There was not a word of remorse, no acknowledgment that he had gambled away that election victory and personally and unnecessarily tarnished his party’s reputation until his MPs could bear it no longer. The closest he came to boasting was that “I’m more popular on the streets of Kyiv now than I was in Kensington.”

“Boris Johnson: not as bad as Joseph Stalin”

He continued with an anecdote about his weekend jaunt in a typhoon. For so long, Johnson’s fantasies were confined to his speeches. Now he’s using his final weeks in office to live them out in a series of disguise days. This one had been Boris “Big Dog” Johnson, a loner recalled for one last do-or-die mission. Enraged aides try to tame him – “Your wife writes checks Lord Bronlow can’t cash” – but Big Dog knows you’re dead if you think up there. And if you think re-enacting Top Gun’s dogfight scenes is bad, tomorrow he’s re-enacting the beach volleyball scene.

“I flew over the North Sea,” Johnson said. The pilot had told him he could take the controls. “I did a loop and a barrel roll and an aileron roll.” He was delighted with it all, as sure he really had flown the Typhoon as any Make-a-Wish kid is allowed to be in the cockpit of a multi-million pound fighter jet. In a way, it was a metaphor for his preferred form of government, having his picture taken while someone else was actually in charge.

Eventually, he completely removed himself from reality. The “deep state,” he said, will now undo Brexit. Parliament will give up its support for Ukraine. Après moi, le déluge, as they say at Checkers soirees.

Keir Starmer had none of it. “The madness never ends,” he began. The past fortnight has been what Typhoon pilots would describe as a target-rich environment for the Labor leader, and he has thrown his bombs wide. The Tory TV debates have been so embarrassing that even the candidates are withdrawing. When the Conservatives heckled, he urged them to “reread their letters of resignation.”

“He was expelled in disgrace,” said the Labor leader. “Considered unworthy of his position and unfit for office by his peers and peers.” As he reviewed the indictment, Johnson sat like a schoolboy receiving a final announcement on the last day before departure, slumped, bent over, arms crossed , rolling his eyes and shaking his head. MPs shouldn’t be outright accusing each other of lying, but Starmer kept using the word. Finally, Hoyle half-heartedly appealed to more moderate language. It made little difference.

Johnson was, according to the Labor leader, “a vengeful squatter mired in scandal”. It was “made possible by a corrupt conservative party, every step, every scandal and every party along the way”. Johnson began to babble, and Starmer addressed him directly: “They don’t trust you. That’s why you’re leaving.”

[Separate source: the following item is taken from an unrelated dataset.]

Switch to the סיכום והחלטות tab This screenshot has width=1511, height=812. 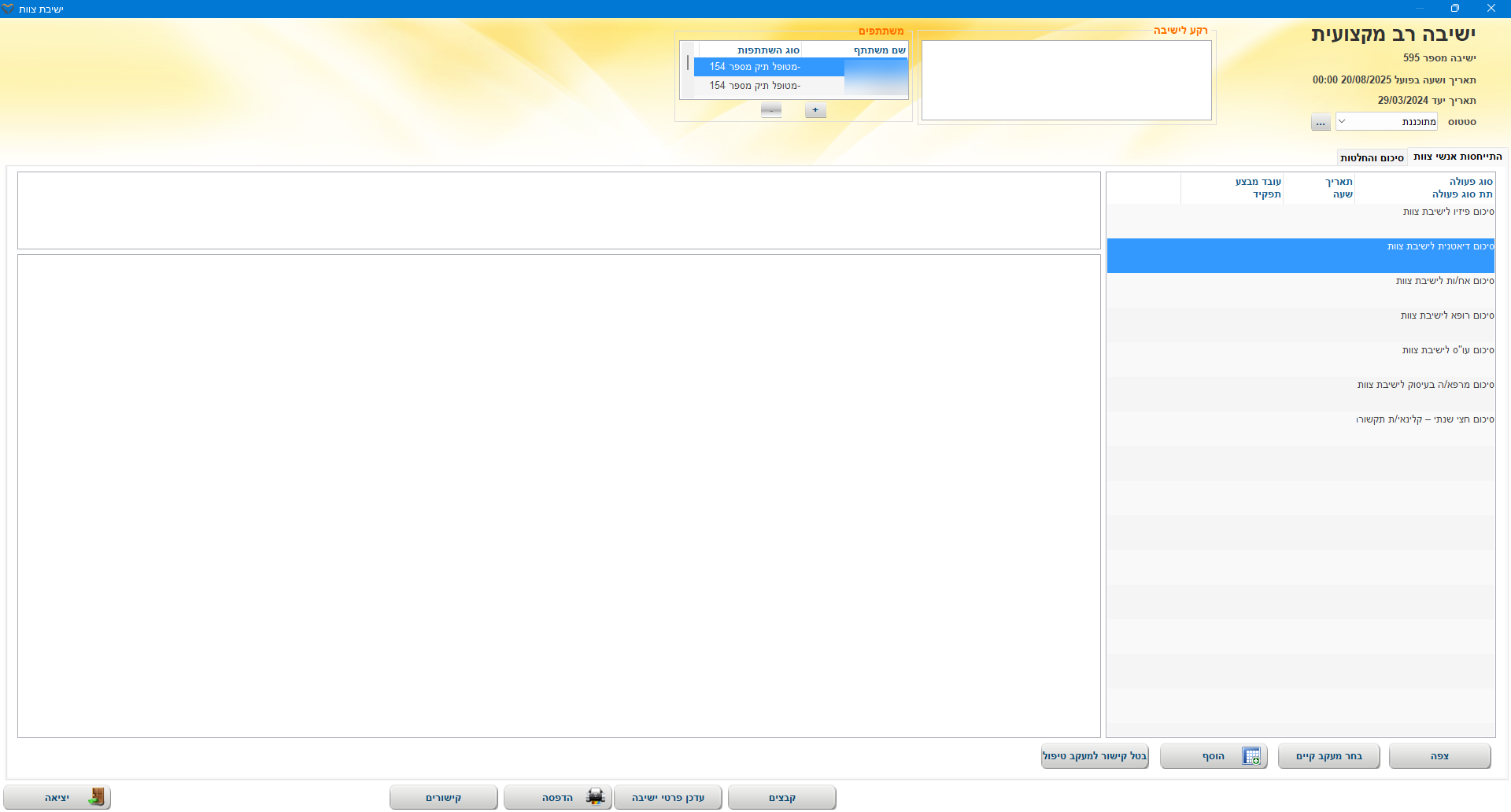(1372, 157)
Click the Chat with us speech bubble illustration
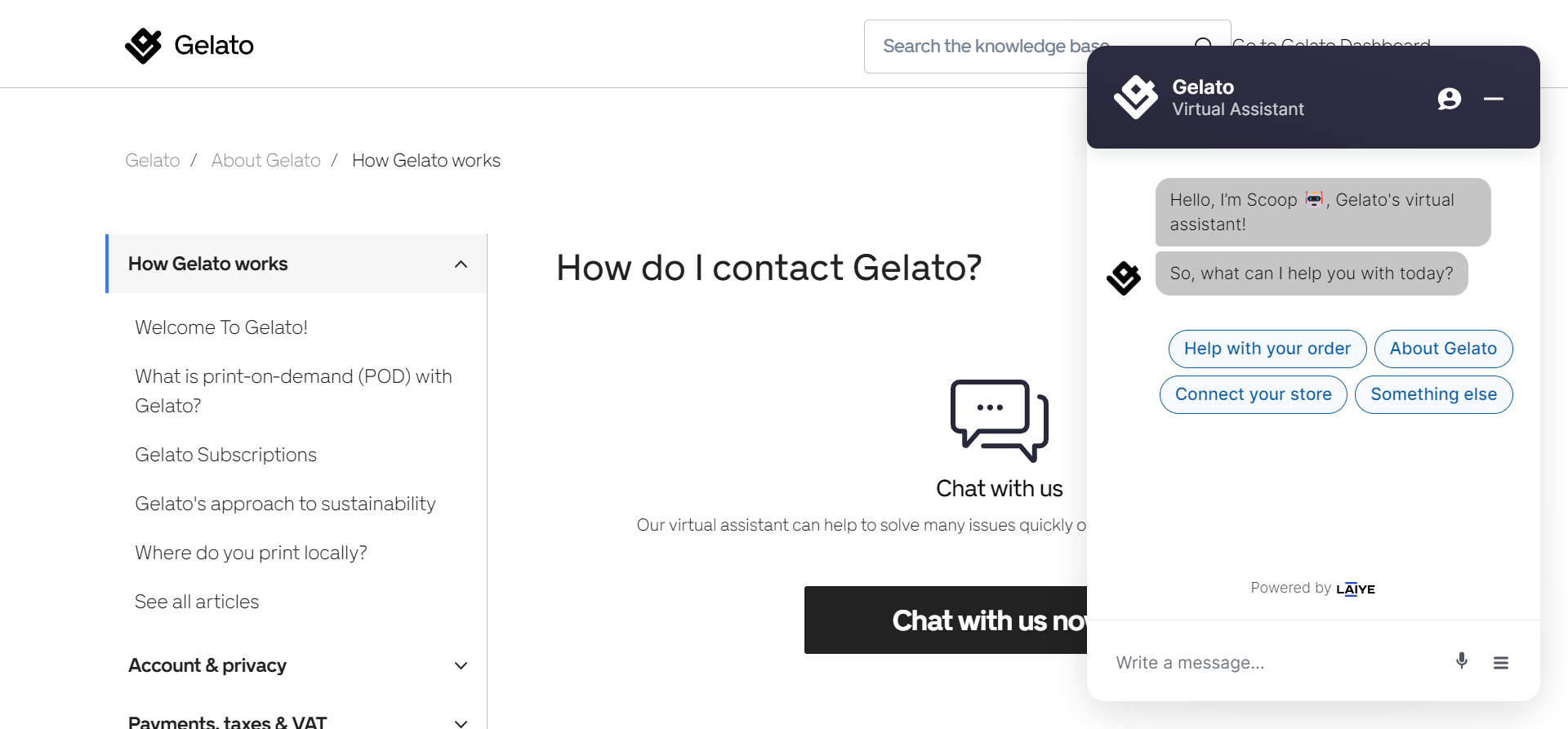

Sir Edward Leigh later claimed that Starmer’s speech was the meanest he had ever heard in Parliament, suggesting he had not heard many of Johnson’s. “Where is a sense of kindness or magnanimity?” Leigh pleaded. “Why do we have to throw these insults around?” People, he said, suggested the prime minister was “history’s worst mass murderer.” It was, as he said, “complete rubbish”.

And that should be a lesson for all of us. Maybe we can add it to Wikipedia. “Boris Johnson: not as bad as Joseph Stalin.”